SAN MARCOS, Texas (KXAN) – Every person employed by the city of San Marcos in 2016 is at risk of identity theft after the city says an employee was targeted in a “spear phishing” email. The city tells KXAN News 803 employees’ information was compromised.
In an email sent to all city employees, the acting city manager, Steve Parker, says his department learned about the situation on Tuesday. Parker says the city employee responded to a targeted “spear phishing” email on Feb. 22.
“Spear phishing emails are an attempt by an individual or group to solicit personal information from unsuspecting users by employing social engineering techniques,” Parker said in the email.
He adds that the city employee replied to the message on the day the email was received and attached 2016 W2 information, which included the employees name, address, Social Security number and earning information.
“It was composed to look as if it was from someone within the organization,” said the City of San Marcos Finance Director Heather Hurlbert.
Hurlbert says the payroll department received the email specifically asking for the W2 information for all city employees. The request came from someone who appeared to be inside city hall with the “@sanmarcostx.gov” address.
“The employee not knowing that this was something going outside of the organization responded and provided that information,” said Herlbert.
According to the city, it took two and a half weeks before it realized someone stole the information. “We had a couple of isolated incidents and then we continue to have more and so at that point and time we looked into this,” said Herlbert.

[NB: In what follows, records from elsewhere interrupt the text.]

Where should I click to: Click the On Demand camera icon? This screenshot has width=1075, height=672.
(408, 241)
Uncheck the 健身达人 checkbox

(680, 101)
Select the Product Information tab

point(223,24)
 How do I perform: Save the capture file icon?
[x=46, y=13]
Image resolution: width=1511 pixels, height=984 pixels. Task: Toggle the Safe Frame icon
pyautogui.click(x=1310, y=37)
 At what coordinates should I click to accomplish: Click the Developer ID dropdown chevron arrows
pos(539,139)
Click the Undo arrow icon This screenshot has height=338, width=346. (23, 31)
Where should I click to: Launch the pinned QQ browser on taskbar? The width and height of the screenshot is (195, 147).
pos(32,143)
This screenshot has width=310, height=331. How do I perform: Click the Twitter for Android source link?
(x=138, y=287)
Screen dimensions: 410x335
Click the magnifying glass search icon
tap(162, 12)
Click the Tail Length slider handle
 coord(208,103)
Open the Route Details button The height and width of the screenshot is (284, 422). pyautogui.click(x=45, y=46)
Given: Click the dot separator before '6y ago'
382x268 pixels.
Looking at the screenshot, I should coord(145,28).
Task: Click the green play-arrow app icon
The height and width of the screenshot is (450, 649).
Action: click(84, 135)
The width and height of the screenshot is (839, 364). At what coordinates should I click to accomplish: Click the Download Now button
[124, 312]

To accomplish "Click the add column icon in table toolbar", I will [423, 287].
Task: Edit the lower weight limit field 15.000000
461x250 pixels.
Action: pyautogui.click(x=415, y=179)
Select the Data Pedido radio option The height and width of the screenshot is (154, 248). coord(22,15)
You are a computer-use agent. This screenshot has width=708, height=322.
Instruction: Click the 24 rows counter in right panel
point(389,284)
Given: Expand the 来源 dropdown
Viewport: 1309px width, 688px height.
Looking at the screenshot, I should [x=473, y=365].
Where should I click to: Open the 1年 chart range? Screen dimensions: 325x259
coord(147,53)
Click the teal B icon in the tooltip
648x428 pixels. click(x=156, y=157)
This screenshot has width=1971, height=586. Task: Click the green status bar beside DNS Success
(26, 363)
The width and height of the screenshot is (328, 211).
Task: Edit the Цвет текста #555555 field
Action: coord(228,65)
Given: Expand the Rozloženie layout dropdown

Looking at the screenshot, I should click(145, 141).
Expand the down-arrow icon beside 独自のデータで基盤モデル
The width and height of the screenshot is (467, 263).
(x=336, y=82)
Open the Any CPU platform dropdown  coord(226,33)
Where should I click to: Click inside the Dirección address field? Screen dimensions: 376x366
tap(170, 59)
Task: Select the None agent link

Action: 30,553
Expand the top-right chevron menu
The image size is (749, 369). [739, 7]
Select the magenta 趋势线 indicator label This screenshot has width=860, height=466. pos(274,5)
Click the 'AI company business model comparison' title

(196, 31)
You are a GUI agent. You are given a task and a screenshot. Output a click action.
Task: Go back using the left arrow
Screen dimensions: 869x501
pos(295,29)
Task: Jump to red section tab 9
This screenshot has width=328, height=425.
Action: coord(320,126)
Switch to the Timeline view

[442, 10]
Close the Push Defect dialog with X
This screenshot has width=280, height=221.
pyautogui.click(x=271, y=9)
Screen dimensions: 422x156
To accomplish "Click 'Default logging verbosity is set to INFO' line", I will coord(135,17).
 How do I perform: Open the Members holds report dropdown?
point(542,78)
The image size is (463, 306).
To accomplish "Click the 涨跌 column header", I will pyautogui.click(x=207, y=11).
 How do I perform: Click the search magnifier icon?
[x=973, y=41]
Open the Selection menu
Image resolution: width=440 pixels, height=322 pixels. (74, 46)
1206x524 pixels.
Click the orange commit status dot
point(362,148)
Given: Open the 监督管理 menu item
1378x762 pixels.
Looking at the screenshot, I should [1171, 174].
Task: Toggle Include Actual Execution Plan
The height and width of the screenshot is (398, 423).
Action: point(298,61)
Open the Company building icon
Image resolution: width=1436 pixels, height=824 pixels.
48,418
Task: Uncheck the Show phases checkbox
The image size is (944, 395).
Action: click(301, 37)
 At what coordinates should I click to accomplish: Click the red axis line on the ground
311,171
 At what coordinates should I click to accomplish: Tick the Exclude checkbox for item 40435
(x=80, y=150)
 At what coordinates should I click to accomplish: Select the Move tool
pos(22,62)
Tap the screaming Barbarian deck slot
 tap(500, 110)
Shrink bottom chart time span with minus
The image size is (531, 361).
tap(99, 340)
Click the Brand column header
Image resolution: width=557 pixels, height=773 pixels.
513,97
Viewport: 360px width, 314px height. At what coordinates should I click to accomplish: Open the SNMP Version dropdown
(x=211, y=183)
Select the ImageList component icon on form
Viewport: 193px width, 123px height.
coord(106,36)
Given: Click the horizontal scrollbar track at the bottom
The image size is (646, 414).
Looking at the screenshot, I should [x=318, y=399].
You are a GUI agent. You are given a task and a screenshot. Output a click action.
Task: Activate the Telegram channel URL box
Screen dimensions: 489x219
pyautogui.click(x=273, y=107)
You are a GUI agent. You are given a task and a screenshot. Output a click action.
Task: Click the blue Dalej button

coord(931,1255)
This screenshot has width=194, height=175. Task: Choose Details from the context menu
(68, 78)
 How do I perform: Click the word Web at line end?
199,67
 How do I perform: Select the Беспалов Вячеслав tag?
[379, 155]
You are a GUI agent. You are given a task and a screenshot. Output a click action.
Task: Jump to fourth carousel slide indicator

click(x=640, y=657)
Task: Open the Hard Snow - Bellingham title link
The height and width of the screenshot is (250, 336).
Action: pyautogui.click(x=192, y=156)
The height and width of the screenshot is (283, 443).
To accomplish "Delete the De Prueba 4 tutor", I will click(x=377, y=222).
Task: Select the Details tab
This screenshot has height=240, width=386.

So far, around a dozen employees have already reported their taxes were filed by someone else. Financial experts say if you fall victim to something like this, it could take months up to a year to resolve.
“It throws everything upside down,” said Rick C. Reed & Company Public Accountant David Crumbaugh. “It will require you to send in identifying documentation, driver’s license, passport, proof of employment, either your W2 or a letter from your employer stating that’s who you are.”
Crumbaugh says he’s worked with many of his clients who have gone through this exact situation. He says although stressful, it can be fixed.
“It will be okay, it is just going to take you a little bit of time. If you were depending on that refund it’s going to be a little longer to get it,” said Crumbaugh.
In the meantime, the city is providing all employees with credit monitoring and protection for the next three years.
“There has been continued education through our IT department making people aware of these scams. We will continue to emphasize this with our employees, I know that we have talked with IT about training about these targeted kind of scams,” said Hurlbert. “I know that IT works very diligently to monitor these types of things that come in and making sure that we maintain the highest level of security software that our servers are secure and that they monitor these types of threats all the time.”
The city says the employee’s actions breached policy, training and protocol. Due to employee privacy, they would not say if the person will be fired or disciplined.
The city has notified the IRS, state taxing authorities and the local police of the incident.
Many victims of tax identity fraud don’t know it until they file a tax return and find out someone else already claimed it. If that happes to you, the IRS says contact them. You’ll also need to fill out Form 14039, the Identity Theft Affidavit and file a complaint with the Federal Trade Commission.
The FTC suggest filing a police report and placing a fraud alert on your credit report.